Le handicap structurel de la zone Euro est qu’il ne s’agit pas d’une véritable Union économique et monétaire. En effet pour être efficiente une UEM doit s’appuyer à la fois sur une politique monétaire commune mais aussi sur une politique budgétaire et fiscale commune (critère de Mundell) ou du moins coopérative (ce qui implique aussi la mise en place d’une politique sociale commune).
Or la zone Euro, telle qu’elle est, permet la spécialisation des régions puisqu’il y a libre circulation des biens, du capital et monnaie unique ; mais il n’y a pas de mobilité du travail ni de fédéralisme fiscal ou social, puisque les transferts sociaux et les dépenses publiques restent financés sur une base nationale.

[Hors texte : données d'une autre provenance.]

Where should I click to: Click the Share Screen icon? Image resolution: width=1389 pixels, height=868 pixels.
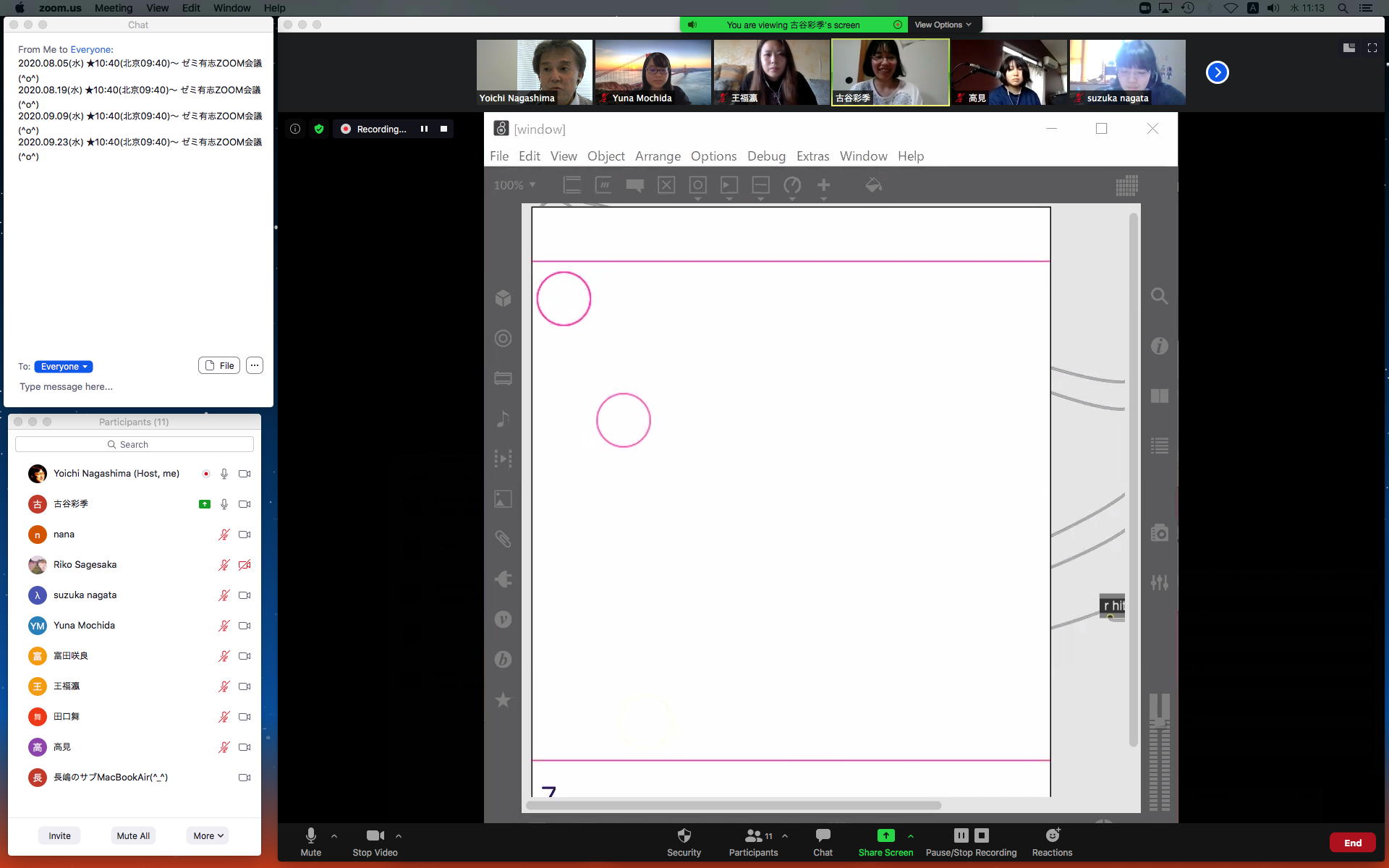[885, 836]
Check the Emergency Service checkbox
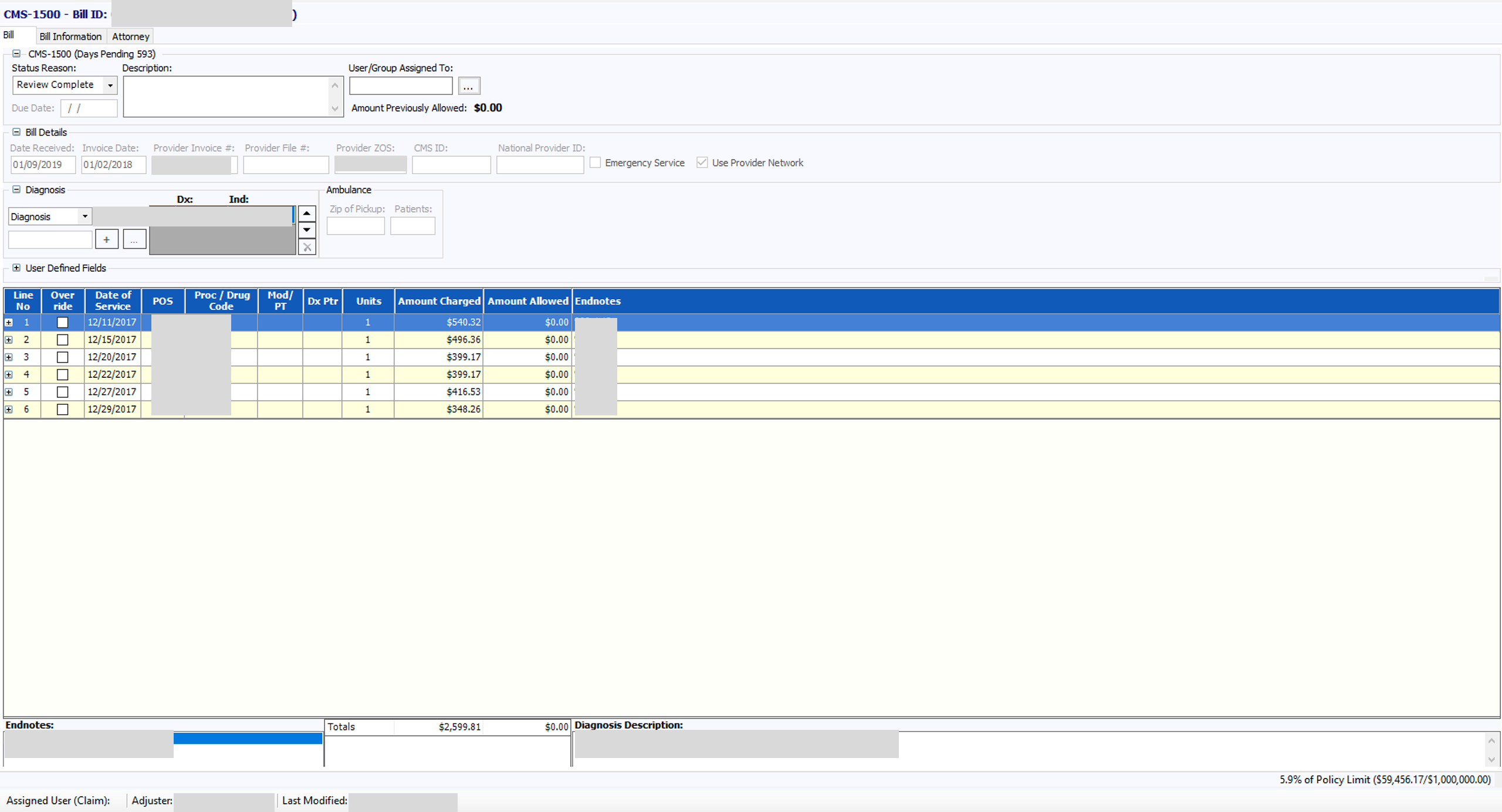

Dès lors la principale justification économique de l’Union européenne disparaît. Elle repose sur la théorie des grands marchés qui consistent à amener l’ensemble des pays vers un standard économique commun et à traiter les problèmes d ’emploi et de croissance non pas sur une base nationale mais à l’échelle du marché de l’Union européenne, ce qui est impossible sans une politique budgétaire et fiscale commune.
Les politiques d’ajustement économique proposées aux PIGS (Portugal, Italie, Grèce et Espagne) auxquels il faut ajouter : l’Irlande, la France et le Royaume Uni, ne sont rien de moins que les politiques d’ajustement structurels qui étaient naguère proposées aux pays en voie de développement ("le consensus de Washington") et qui ont partout échoué car elles soumettent les pays à un choc asymétrique (ils doivent réduire leurs dépenses publiques au moment où ils en ont le plus besoin), elles ne tiennent pas compte des effets des faillites ainsi que des problèmes de gouvernance d’entreprise. En mot, elles accentuent les effets de la récession.
Le principal risque pour la zone Euro, c’est le risque de la contagion qui est amplifié par les CDS qui accentuent les prises de positions spéculatives sur la dette souveraine.
A cause des CDS, on peut craindre que la crise ne s’étende à Espagne et au Portugal, puis à Irlande et l’Italie, enfin au Royaume-Uni. L’Europe risque donc une nouvelle récession.
Il faudrait d‘ailleurs plutôt parler « de contagion à l’œuvre » puisque l’agence Fitch a baissé la note du Portugal de « AA » à « AA- » avec perspectives négatives. Quant à l’agence Moody, elle envisage de retirer à la France la note « AAA » ainsi qu ’à l’Espagne.
Si l’Union européenne était « une véritable nation », elle serait dans une bien meilleure situation que les États-Unis puisque sa dette publique est inférieure à celle des États-Unis et son déficit budgétaire est équivalent à la moitié du déficit américain.
Ajoutons à cela, afin de mesurer le gâchis, que l’Union européenne est la première nation économique du monde.
En conclusion : L’Union européenne est devenue le laboratoire de la crise actuelle.
Ce que montre la crise de la dette souveraine, dans la zone euro, c’est qu’il est très difficile, voire impossible, de mettre en place des politiques économiques coopératives, même pour des pays qui sont passés par un long processus d’intégration économique.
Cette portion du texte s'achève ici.